Apart from food Venezuela definitely does cater to all other conceivable kinds of appetite. Be it sports, bar-hopping, adventure and hiking, politics, dating and of course music. It is interesting to note that a large ratio of Venezuela's population is the young crowd (18 - 40) and hence the very obvious 24/7 party scene in the country. Despite the many ups and downs the nation has seen in the last few years with regards to its socio-economic scenario, the place is pulsating with endless energy. The Venezuelan laid-back attitude of mañaña (tomorrow) only fuels this never ending party zone further. Here is one true country where the cities never sleep nor pretend to.
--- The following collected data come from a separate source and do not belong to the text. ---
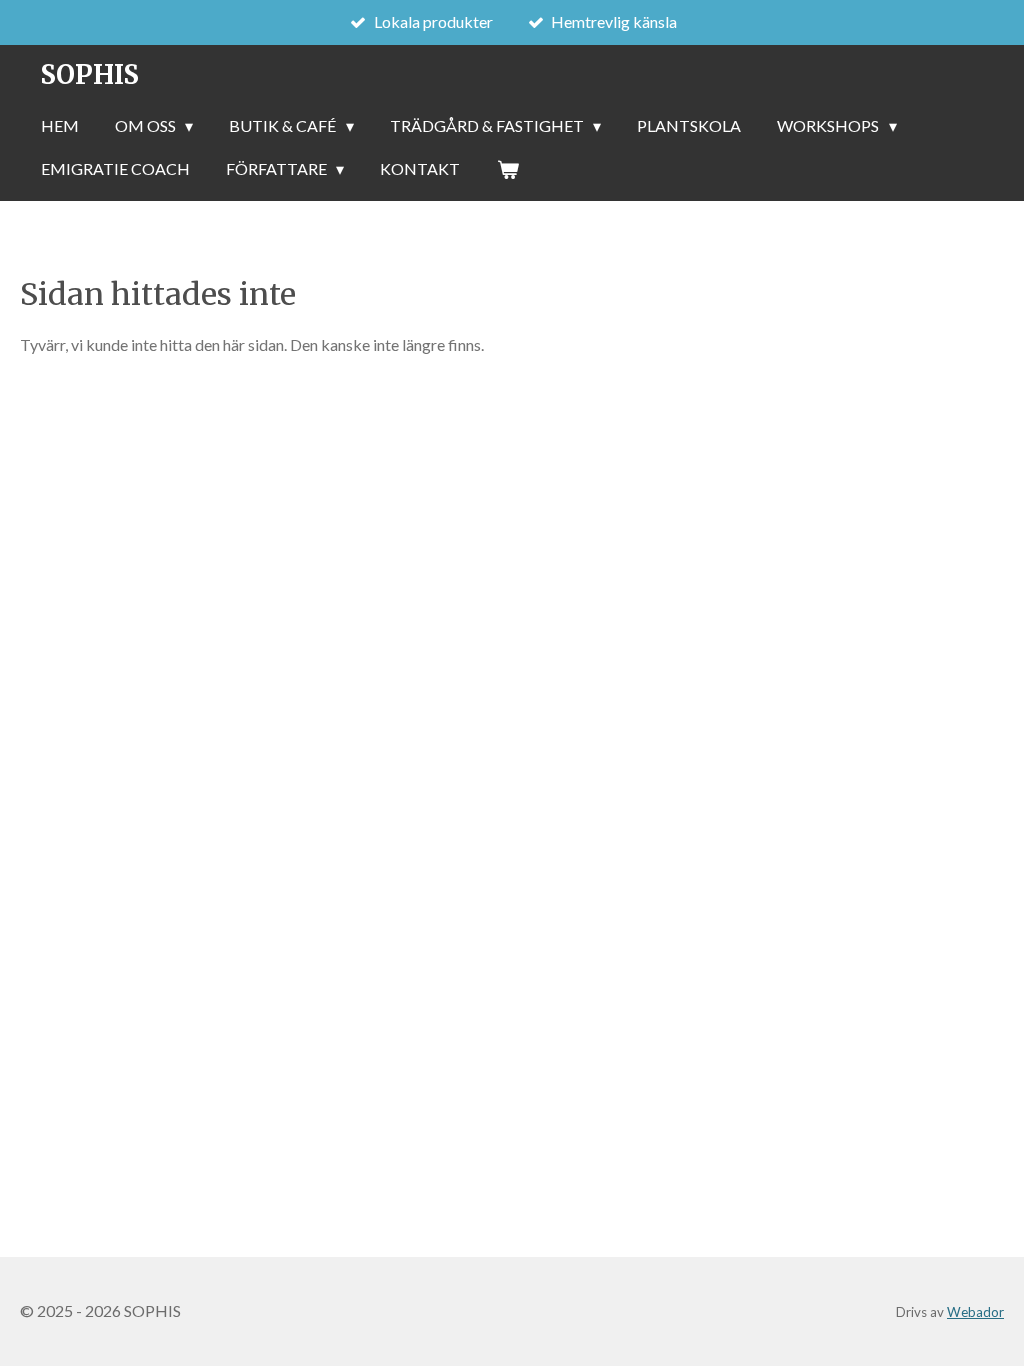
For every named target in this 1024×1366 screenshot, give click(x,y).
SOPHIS (89, 74)
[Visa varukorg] (507, 169)
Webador (975, 1312)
To make an end less preachy and more reflective, all I can really say is Venezuela is one place that everyone needs to visit at least once. I am sure no matter where you are from or what your passion is – Venezuela will definitely have something you will fall in love with.

Venezuela para todos.

2 reflections:

Carlos Manuel said...

Hey SK, I hadn't read this post! How come I missed it? Hmm... anyway, it seems a piece of my beloved country is always next to you heart :-) And yes, we're a bunch of proud vain-ezuelans, hehehe

shakri said...

Of course. Venezuela is now a prominent part of me. :) I will take her with me everywhere I go from here onwards.